Suresh has a Bachelor’s degree from the Indian Institute of Technology, Madras; a master’s degree from Iowa State University; and a doctor of science degree from MIT. After doing postdoctoral research at the University of California, Berkeley, and the Lawrence Berkeley National Laboratory, Suresh joined the Brown University engineering faculty in 1983. In 1989, he became a full professor.
Four years later, he joined the MIT faculty as the R.P. Simmons Professor of Materials Science and Engineering. He also was head of MIT’s Department of Materials Science and Engineering from 2000 through 2006, Carnegie Mellon officials said.
Suresh has been elected to the U.S. National Academy of Sciences, National Academy of Engineering, American Academy of Arts and Sciences, Spanish Royal Academy of Sciences, German National Academy of Sciences and Royal Swedish Academy of Engineering Sciences, among others.

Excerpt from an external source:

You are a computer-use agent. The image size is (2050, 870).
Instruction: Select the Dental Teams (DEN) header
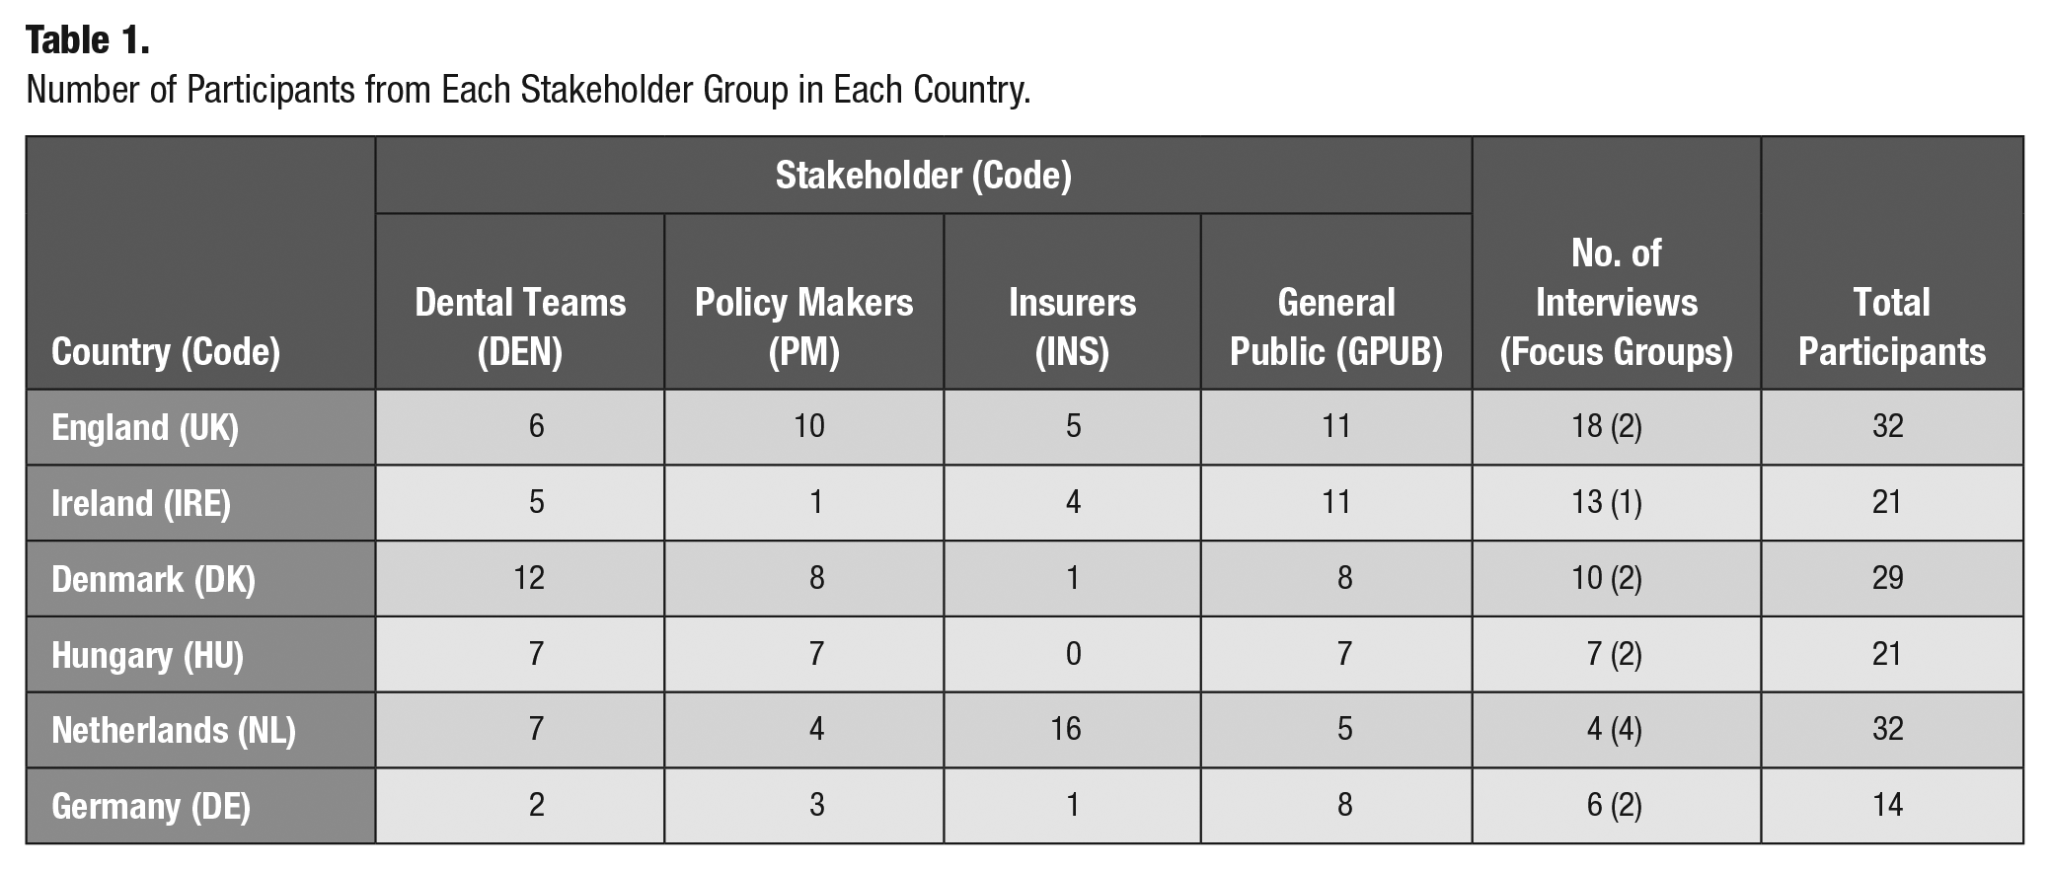point(520,302)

He has been elected a fellow or honorary member of all the major materials research societies in the United States and India and in 2011 was honored with the Padma Shri. He is due in April to receive the Benjamin Franklin medal for his research work in mechanical engineering and materials science.
Subra is amongst some of the elite Indian Americans in academia, including Nitin Nohria, dean of Harvard Business School and Soumitra Dutta, dean of SC Johnson Graduate School of Management at Yale.